Dora Beltran filed a habeas as the next friend of her minor son, RMB.  RMB was granted VAWA deferred action based on his mother's abusive marriage.  RMB had a trouble adolescence, including criminal activity and gang affiliations.  When he was 14 years old, he ran away from home, and began working as a smuggler, assisting with the illegal entry of immigrants.  He was detained by Customs and Border Protection (CBP), and despite his mother informing CBP that he had been granted deferred action, CBP classified RMB as an unaccompanied minor and placed him in a juvenile detention facility.  When his mother requested that he be released into her custody, the Office of Refugee Resettlement (ORR) refused, finding her incapable of properly supervising and caring for RMB.

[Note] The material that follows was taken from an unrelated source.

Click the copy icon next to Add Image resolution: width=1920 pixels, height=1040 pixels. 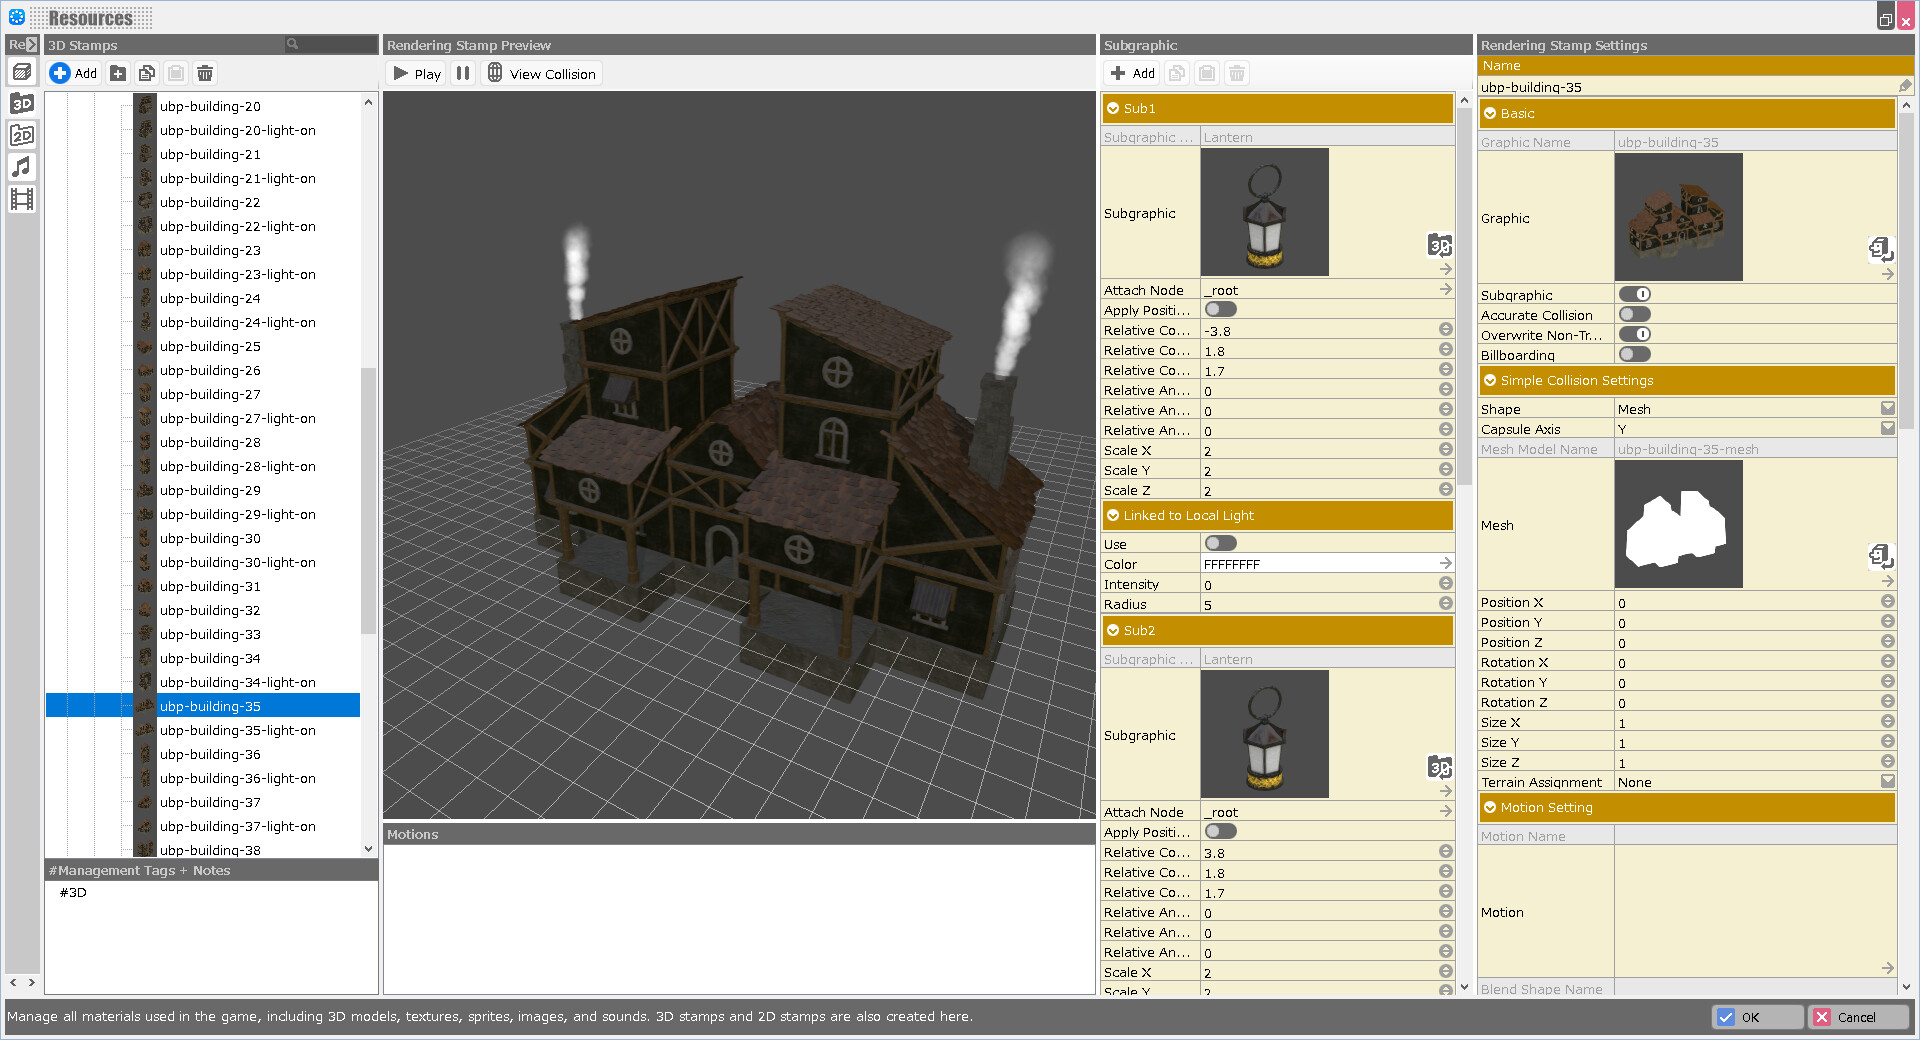pyautogui.click(x=147, y=73)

The Fourth Circuit found that RMB was properly classified as an unaccompanied minor because even though his mother was in the United States, she was not "available to provide care and physical custody.”  In addition, the court found it permissible for ORR to continue detaining RMB after an immigration judge terminated his removal proceedings because ORR could not locate a suitable guardian for him.  The court determined that RMB's continued detention did not unconstitutionally interfere with his mother's right to control his upbringing, but expressed concern that RMB may not have been given a meaningful opportunity to challenge his continued detention, and thus, his procedural due process rights may have been impinged upon.  Thus, the court remanded the case to the District Court to determine, in the first instance, if RMB was entitled to additional process.